SQL Insert Query Using C#

Question

I\'m having an issue at the moment which I am trying to fix. I just tried to access a database and insert some values with the help of C#

The things I tried (worked)

Answer 1

public static string textDataSource = "Data Source=localhost;Initial 
Catalog=TEST_C;User ID=sa;Password=P@ssw0rd";
public static bool ExtSql(string sql) {
    SqlConnection cnn;
    SqlCommand cmd;
    cnn = new SqlConnection(textDataSource);
    cmd = new SqlCommand(sql, cnn);
    try {
        cnn.Open();
        cmd.ExecuteNonQuery();
        cnn.Close();
        return true;
    }
    catch (Exception) {
        return false;
    }
    finally {
        cmd.Dispose();
        cnn = null;
        cmd = null; 
    }
}

Answer 2

I assume you have a connection to your database and you can not do the insert parameters using c #.

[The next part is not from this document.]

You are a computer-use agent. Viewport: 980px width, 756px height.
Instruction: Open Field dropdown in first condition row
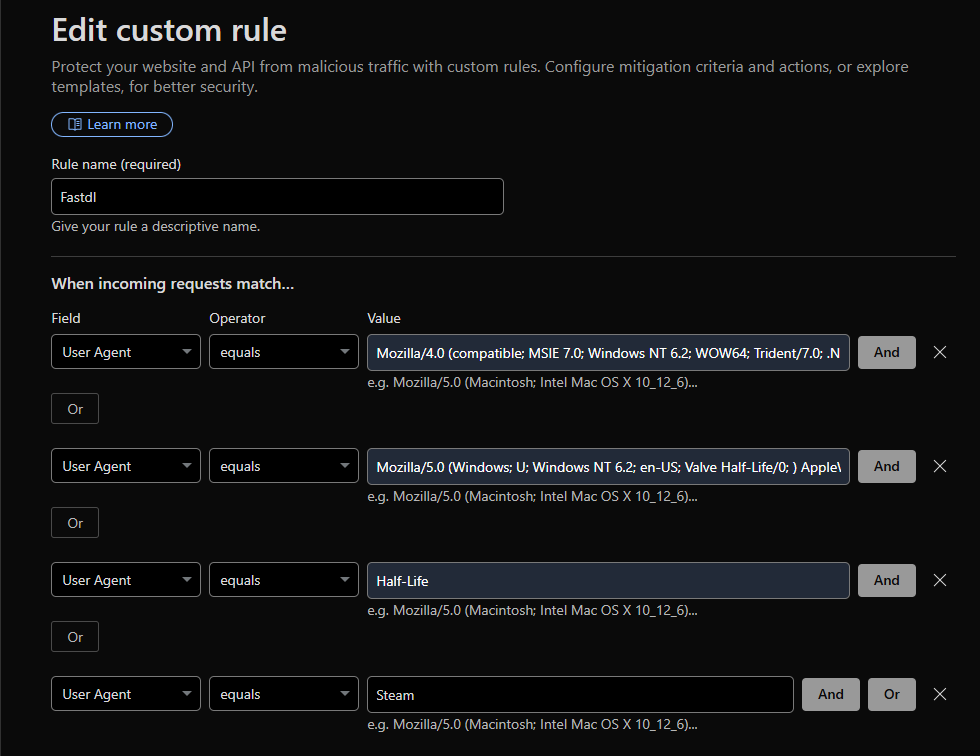(126, 352)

You are not adding the parameters in your query. It should look like:

String query = "INSERT INTO dbo.SMS_PW (id,username,password,email) VALUES (@id,@username,@password, @email)";

SqlCommand command = new SqlCommand(query, db.Connection);
command.Parameters.Add("@id","abc");
command.Parameters.Add("@username","abc");
command.Parameters.Add("@password","abc");
command.Parameters.Add("@email","abc");

command.ExecuteNonQuery();

Updated:

using(SqlConnection connection = new SqlConnection(_connectionString))
{
    String query = "INSERT INTO dbo.SMS_PW (id,username,password,email) VALUES (@id,@username,@password, @email)";

    using(SqlCommand command = new SqlCommand(query, connection))
    {
        command.Parameters.AddWithValue("@id", "abc");
        command.Parameters.AddWithValue("@username", "abc");
        command.Parameters.AddWithValue("@password", "abc");
        command.Parameters.AddWithValue("@email", "abc");

        connection.Open();
        int result = command.ExecuteNonQuery();

        // Check Error
        if(result < 0)
            Console.WriteLine("Error inserting data into Database!");
    }
}